» WHAT NEEDS TO BE DONE
Your answer should be the lines of the data below that contain "Server".

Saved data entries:
== == ==

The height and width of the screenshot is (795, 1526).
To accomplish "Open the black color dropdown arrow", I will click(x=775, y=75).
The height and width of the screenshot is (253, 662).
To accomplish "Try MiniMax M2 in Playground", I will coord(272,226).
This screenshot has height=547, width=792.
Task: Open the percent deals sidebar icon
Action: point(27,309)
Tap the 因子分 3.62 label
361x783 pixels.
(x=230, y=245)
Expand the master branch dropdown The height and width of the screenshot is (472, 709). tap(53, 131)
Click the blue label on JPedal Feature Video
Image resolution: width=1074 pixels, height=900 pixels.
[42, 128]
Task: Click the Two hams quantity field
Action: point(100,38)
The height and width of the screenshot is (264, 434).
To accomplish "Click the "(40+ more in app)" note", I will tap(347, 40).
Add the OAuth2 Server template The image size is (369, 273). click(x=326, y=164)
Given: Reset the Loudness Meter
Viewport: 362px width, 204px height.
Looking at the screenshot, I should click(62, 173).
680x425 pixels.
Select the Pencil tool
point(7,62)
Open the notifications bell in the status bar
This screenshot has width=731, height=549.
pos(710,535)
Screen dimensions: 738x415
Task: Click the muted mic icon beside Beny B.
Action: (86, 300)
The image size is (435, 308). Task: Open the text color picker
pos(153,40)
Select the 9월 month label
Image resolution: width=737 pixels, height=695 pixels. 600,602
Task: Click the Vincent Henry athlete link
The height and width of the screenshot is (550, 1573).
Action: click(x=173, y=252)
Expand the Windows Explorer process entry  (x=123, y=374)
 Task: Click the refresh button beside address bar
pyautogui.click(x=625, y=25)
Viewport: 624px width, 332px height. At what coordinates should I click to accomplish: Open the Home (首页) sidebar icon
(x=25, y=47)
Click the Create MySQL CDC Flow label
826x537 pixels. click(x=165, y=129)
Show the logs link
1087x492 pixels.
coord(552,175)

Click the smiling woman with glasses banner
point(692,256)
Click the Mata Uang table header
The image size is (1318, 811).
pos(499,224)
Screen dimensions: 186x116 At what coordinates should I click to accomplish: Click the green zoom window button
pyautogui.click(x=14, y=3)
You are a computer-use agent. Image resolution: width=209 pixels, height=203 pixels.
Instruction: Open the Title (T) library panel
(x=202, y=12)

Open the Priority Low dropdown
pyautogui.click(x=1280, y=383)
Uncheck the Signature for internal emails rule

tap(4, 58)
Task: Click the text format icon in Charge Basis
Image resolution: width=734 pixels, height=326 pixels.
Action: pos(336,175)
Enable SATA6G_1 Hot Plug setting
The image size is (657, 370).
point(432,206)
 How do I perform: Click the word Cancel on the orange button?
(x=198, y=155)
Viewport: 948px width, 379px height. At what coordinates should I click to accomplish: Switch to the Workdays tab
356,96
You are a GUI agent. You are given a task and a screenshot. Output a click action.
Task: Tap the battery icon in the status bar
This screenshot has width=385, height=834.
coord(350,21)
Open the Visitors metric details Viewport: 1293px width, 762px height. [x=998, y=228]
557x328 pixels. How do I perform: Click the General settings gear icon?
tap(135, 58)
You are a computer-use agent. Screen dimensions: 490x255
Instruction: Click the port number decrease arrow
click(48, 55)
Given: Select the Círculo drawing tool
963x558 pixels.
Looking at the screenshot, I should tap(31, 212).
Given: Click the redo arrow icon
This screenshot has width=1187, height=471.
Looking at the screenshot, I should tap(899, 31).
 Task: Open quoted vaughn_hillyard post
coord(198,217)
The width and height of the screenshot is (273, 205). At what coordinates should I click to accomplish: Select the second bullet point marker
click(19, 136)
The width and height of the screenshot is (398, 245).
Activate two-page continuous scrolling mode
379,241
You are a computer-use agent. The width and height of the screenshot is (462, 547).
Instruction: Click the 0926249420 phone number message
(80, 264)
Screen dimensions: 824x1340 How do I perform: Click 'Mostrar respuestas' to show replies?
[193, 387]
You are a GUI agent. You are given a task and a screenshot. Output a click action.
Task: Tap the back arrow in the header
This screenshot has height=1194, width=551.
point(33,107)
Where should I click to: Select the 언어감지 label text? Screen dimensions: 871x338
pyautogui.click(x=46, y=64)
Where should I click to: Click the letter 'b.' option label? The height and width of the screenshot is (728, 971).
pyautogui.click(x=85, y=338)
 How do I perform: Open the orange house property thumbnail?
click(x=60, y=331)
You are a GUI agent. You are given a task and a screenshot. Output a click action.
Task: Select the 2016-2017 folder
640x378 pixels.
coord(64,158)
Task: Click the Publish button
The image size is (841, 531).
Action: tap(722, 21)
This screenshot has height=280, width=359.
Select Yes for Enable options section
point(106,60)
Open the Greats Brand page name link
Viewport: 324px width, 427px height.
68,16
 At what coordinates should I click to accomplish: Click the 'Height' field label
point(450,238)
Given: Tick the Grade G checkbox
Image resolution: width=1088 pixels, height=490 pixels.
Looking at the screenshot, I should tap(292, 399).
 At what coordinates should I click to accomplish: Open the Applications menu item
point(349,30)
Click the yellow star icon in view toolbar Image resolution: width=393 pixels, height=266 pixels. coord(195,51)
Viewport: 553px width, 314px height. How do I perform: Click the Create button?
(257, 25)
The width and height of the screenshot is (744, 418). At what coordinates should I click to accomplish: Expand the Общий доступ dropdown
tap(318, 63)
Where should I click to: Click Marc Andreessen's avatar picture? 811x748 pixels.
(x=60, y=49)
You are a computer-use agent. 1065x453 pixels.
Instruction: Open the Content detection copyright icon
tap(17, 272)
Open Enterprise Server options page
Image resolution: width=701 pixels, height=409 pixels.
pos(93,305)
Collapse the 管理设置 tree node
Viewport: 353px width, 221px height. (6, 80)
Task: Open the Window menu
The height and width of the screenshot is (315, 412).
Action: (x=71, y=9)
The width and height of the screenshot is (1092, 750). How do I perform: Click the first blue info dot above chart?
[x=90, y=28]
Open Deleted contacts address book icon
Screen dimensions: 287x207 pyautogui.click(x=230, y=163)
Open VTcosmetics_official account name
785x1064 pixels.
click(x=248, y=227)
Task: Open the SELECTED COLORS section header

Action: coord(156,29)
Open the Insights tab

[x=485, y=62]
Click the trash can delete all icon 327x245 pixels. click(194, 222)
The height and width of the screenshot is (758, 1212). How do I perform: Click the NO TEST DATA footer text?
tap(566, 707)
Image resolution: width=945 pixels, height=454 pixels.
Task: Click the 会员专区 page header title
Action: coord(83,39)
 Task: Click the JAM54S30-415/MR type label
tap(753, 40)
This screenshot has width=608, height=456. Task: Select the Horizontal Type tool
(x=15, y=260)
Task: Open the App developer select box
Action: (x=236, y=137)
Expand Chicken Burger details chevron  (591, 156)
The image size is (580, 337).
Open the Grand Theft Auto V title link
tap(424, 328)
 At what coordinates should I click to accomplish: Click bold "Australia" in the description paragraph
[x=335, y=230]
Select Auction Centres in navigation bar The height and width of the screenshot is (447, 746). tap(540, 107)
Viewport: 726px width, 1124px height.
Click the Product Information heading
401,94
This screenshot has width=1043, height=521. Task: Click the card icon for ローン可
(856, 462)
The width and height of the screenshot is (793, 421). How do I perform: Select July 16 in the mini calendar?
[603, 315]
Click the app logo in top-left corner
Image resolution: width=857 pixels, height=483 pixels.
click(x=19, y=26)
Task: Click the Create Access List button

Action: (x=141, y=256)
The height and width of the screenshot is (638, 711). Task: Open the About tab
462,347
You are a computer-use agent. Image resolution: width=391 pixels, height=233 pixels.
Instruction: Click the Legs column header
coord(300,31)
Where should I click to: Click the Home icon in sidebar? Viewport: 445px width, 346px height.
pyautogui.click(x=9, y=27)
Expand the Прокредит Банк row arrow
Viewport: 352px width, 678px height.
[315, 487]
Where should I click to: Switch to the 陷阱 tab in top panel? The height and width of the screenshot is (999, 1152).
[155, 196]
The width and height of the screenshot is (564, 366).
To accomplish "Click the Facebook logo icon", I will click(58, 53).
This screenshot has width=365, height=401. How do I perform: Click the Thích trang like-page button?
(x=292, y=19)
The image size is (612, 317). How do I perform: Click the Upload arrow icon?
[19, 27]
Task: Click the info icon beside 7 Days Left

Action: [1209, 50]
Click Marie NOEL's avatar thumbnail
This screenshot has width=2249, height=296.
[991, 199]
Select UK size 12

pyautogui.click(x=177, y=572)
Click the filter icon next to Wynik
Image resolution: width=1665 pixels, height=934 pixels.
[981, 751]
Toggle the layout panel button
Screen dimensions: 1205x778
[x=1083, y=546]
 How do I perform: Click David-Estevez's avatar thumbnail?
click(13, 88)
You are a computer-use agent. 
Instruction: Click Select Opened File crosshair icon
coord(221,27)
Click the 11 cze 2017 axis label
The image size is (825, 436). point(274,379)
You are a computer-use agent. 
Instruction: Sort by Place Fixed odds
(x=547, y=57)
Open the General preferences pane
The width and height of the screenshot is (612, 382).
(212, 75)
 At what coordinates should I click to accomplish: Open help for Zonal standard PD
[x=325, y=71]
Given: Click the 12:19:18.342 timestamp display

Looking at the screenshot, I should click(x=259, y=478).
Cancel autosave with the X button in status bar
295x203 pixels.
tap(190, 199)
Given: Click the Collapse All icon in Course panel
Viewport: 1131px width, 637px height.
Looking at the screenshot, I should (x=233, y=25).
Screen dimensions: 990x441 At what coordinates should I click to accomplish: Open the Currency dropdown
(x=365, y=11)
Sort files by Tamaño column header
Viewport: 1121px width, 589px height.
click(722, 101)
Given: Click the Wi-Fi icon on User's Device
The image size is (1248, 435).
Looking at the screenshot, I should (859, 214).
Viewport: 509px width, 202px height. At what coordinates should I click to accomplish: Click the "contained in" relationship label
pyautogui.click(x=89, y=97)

== == ==

» FINISHED EXERCISE
Add the OAuth2 Server template The image size is (369, 273). click(x=326, y=164)
Open Enterprise Server options page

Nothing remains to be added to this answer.